Perhaps a few years ago I would have cried through the Harry Potter reunion special. In 2022, however, things were different. All I could think about was how the person who created all the stories and the messages my childhood self took to heart, never meant them the way I interpreted them. That when she said “all” she only meant “all those I consider equal.”
It doesn’t even hurt anymore. There’s enough detachment to be able to look at a special that’s about a set of movies and enjoy the actors. This is particularly true of Daniel, Emma, and Rupert, and what they brought to characters that helped shape me. If anything in the special made me emotional it was seeing the three of them. Seeing them as adults who were once kids we grew up with.

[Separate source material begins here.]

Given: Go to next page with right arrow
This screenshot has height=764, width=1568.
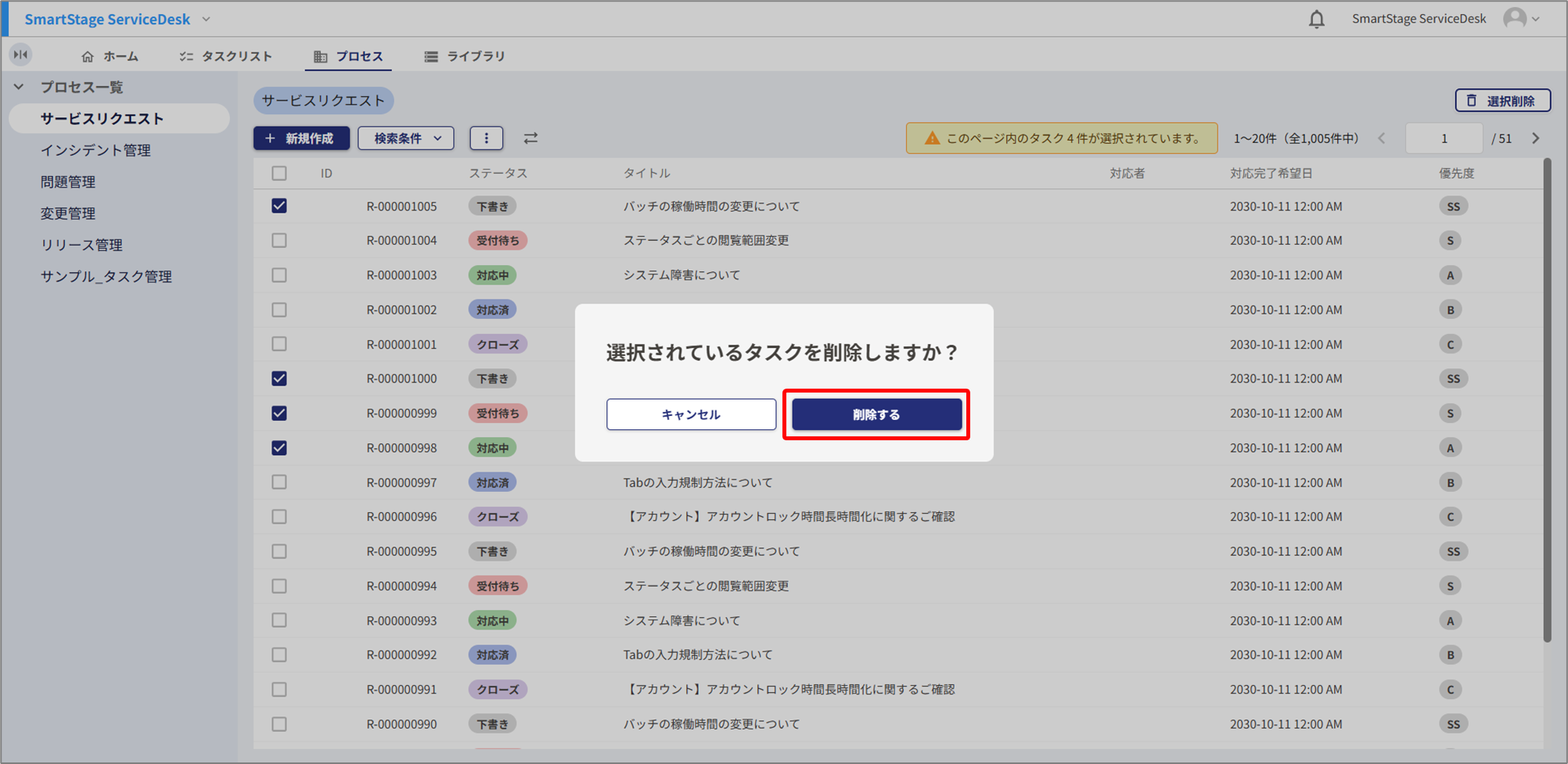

And, of course, seeing them get emotional at talking not about the characters, but the experiences they had, together.
Because that’s what I’ll take from Harry Potter. That’s what I never want to forget or lose, despite my dislike of the author. I want to forever remember the friends I made. The people who opened their homes to me. The ones who invited me to their wedding. To remember the fanfic I wrote, and the beta reader without whom I wouldn’t be the writer I am today. I never want to let go of the friend who spoke German to my Spanish, or forget the way we learned to communicate in English only because we found common ground in the books.

And I also want to remember the friend who once went out of her way to have lunch with me at an airport when I had a long layover. Plus the one who took in a kid two decades younger than her and treated her like another one of her kids, while at the same time treating her like a friend. I want to carry with me the ones who were almost like sisters to me. And I want to remember that friend who explained that one fanfic to me and shared both his wine and room so I could afford a trip.
Like Dan, Rupert and Emma, that’s the important part of the Harry Potter experience for me. Not the characters, the story, or even the message. It’s the people. And they are the reason why, even all these years later, I’m still grateful for Harry Potter.
We kept the best part. JK Rowling can take the rest. It doesn’t matter anymore.
The Harry Potter 20th anniversary reunion is available to stream on HBO Max.